Amazonian floodplain lakes, distinguished by their water types, are crucial ecosystems for fish biodiversity. In these ecosystems, the annual hydrological cycle, known as the "flood pulse," is the primary driving force for fish productivity, providing habitat and feeding opportunities. However, how seasonal water level changes affect fish assemblages and feeding guild responses in floodplains with varying watershed characteristics is still poorly understood. We conducted a comparative stable isotope study in both a white-water and a black-water floodplain lake to investigate fish trophic dynamics during periods of rising and low water levels. Analyses of a broad taxonomic range of fish (seven orders and 27 families, with 73 and 82 taxa in the studied lakes, respectively) revealed that the fish assemblages in the studied white-water and black-water lakes exhibited different trophic dynamics in response to changes induced by the hydrological cycle. In contrast to the white-water lake, a strong, trophic guild-related effect shaped the δ¹³C and δ¹⁵N dynamics in the black-water lake. As a result, the fish assemblage in the black-water lake experienced significant trophic shifts with generally opposite dynamics over the water levels compared to the white-water lake. In the black-water lake, water level changes caused alterations in trophic niche width in almost all analyzed guilds (carnivorous, detritivorous, herbivorous, invertivorous, omnivorous, planktivorous), while this was less consistent in the white-water lake.
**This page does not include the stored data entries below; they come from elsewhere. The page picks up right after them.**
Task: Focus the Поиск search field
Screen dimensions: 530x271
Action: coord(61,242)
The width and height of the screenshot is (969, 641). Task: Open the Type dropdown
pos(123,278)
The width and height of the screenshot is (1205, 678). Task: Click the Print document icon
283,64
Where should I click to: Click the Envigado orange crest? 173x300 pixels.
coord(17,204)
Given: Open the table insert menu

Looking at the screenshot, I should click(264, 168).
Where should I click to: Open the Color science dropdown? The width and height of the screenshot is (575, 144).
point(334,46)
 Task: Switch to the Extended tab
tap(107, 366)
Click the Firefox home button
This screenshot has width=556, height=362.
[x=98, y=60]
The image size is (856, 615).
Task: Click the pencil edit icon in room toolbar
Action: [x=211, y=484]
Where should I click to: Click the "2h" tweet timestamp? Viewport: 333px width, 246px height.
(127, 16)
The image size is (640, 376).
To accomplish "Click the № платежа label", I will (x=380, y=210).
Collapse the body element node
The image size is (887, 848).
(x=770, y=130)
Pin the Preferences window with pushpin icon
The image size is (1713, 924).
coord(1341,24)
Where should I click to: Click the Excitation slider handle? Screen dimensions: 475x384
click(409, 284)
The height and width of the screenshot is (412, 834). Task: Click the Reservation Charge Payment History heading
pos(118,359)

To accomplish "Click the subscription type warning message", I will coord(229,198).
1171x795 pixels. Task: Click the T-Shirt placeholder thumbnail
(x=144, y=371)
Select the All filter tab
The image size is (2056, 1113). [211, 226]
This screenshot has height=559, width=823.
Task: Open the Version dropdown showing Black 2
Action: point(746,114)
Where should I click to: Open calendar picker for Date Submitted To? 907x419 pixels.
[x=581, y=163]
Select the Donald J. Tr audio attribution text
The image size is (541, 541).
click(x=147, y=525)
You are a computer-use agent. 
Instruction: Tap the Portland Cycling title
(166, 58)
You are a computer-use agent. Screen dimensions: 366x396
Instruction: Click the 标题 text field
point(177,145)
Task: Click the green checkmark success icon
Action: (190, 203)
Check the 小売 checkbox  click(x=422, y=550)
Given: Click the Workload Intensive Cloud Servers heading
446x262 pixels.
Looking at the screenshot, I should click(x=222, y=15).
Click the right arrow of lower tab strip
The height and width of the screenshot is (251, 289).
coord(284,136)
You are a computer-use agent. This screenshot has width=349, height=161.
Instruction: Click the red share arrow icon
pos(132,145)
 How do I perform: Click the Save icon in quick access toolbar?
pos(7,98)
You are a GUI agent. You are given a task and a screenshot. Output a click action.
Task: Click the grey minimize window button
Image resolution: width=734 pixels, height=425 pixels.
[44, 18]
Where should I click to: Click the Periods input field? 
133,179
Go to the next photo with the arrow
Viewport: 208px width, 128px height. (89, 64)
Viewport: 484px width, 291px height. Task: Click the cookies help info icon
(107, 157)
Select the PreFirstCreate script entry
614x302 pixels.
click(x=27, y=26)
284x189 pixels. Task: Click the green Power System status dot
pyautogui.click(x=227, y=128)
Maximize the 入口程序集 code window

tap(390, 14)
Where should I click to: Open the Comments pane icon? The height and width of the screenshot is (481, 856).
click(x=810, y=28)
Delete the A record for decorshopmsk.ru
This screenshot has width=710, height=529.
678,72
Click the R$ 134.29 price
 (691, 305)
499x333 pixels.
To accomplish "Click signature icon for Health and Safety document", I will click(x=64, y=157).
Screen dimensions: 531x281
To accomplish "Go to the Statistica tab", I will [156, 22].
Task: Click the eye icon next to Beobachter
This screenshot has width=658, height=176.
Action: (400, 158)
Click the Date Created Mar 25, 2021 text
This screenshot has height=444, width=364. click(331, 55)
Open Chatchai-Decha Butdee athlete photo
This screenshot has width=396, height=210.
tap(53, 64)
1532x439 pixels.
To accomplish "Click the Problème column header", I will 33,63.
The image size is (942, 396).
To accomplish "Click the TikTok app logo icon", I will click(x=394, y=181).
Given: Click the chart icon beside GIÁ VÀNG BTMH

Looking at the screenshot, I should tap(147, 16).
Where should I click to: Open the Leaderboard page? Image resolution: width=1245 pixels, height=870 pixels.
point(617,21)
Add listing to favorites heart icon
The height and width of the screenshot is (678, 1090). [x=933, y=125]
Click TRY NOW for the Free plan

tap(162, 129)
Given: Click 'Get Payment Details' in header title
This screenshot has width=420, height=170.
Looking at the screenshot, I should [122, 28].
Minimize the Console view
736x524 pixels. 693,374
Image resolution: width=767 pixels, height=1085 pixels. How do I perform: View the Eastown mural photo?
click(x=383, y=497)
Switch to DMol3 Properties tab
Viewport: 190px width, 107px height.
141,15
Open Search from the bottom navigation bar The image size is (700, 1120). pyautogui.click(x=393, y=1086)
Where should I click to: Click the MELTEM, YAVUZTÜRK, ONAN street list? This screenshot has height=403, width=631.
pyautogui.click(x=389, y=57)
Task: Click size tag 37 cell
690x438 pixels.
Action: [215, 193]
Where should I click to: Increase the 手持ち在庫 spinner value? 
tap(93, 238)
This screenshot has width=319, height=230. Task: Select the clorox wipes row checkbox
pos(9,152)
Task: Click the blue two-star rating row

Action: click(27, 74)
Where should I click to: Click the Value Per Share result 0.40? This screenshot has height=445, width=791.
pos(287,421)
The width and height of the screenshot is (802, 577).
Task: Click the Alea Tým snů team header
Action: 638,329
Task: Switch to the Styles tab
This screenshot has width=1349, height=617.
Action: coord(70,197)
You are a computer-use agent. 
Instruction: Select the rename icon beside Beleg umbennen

Our results suggest that the fish assemblage in the nutrient-poor black-water lake is more dependent on the annual flood pulse and associated resources than in the white-water lake. These findings may further imply a relatively higher vulnerability of the black-water lake to alterations in the regular flood pulse compared to the white-water lake, indicating greater stability in feeding conditions and fish trophic dynamics in the latter.